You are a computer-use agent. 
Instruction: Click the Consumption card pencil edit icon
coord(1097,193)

━━━━━━━━

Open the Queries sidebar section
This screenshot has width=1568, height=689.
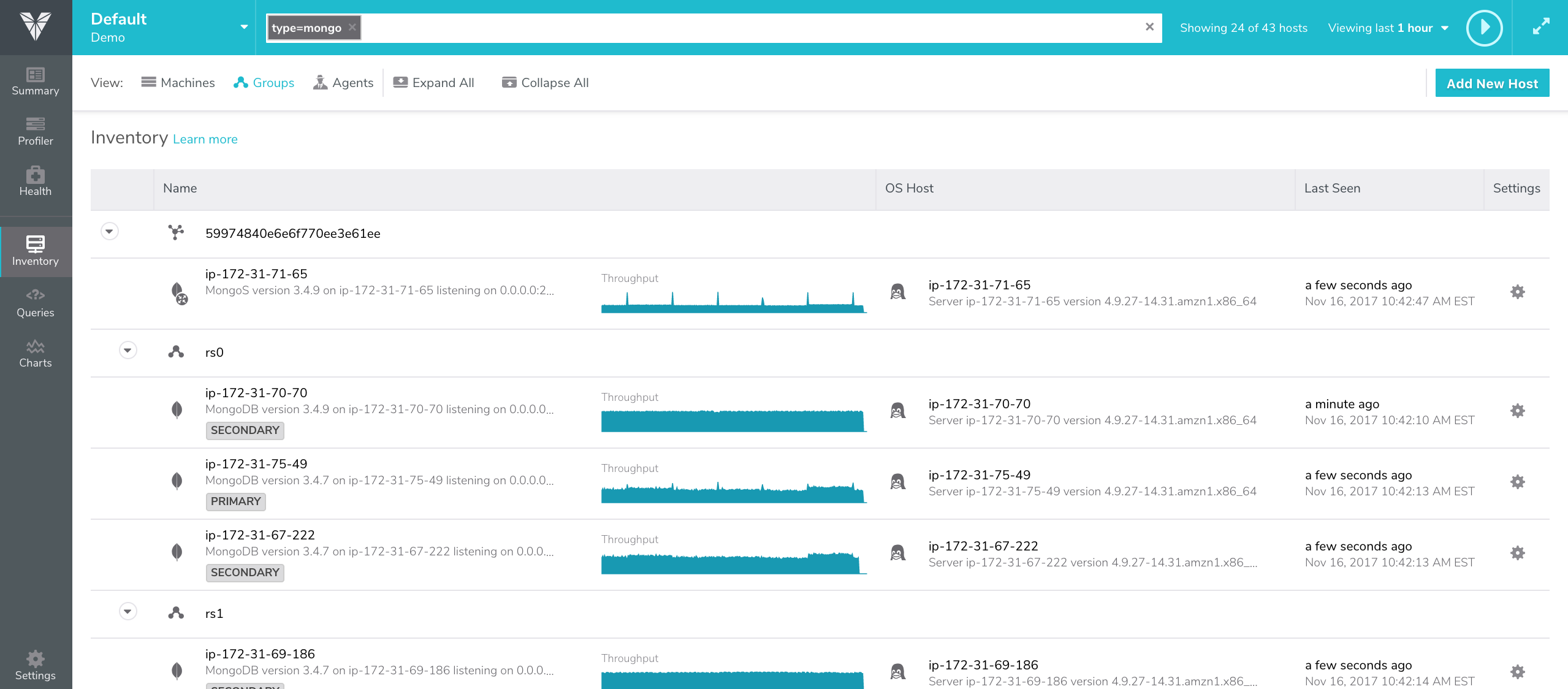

━━━━━━━━

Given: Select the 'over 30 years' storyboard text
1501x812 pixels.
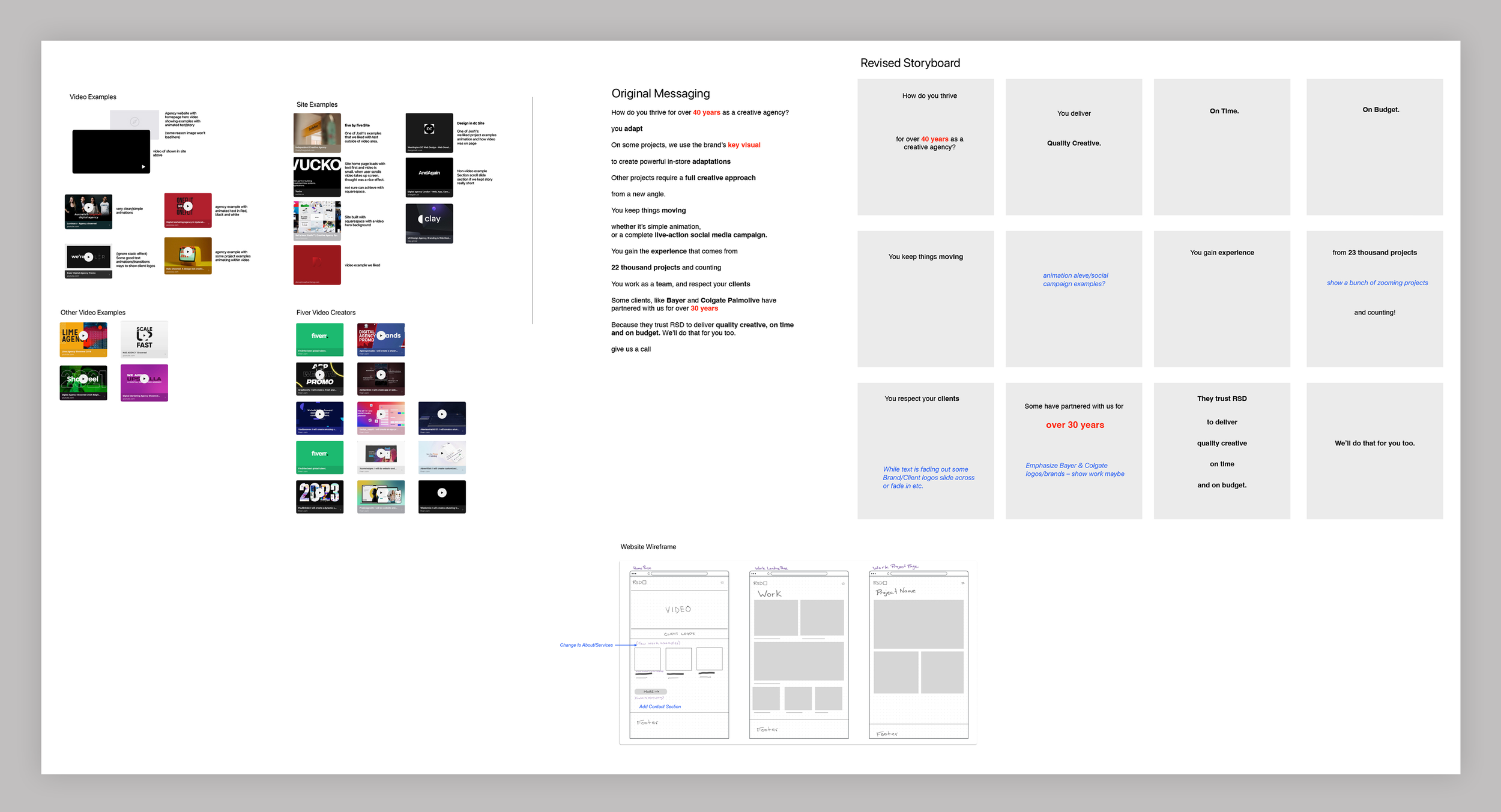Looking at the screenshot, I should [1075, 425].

━━━━━━━━

Action item
Give the exact lines, and only those, from the line containing "Open the Queries sidebar section" through the line containing "This screenshot has width=1568, height=689." in the entries above.

Exercise output
Open the Queries sidebar section
This screenshot has width=1568, height=689.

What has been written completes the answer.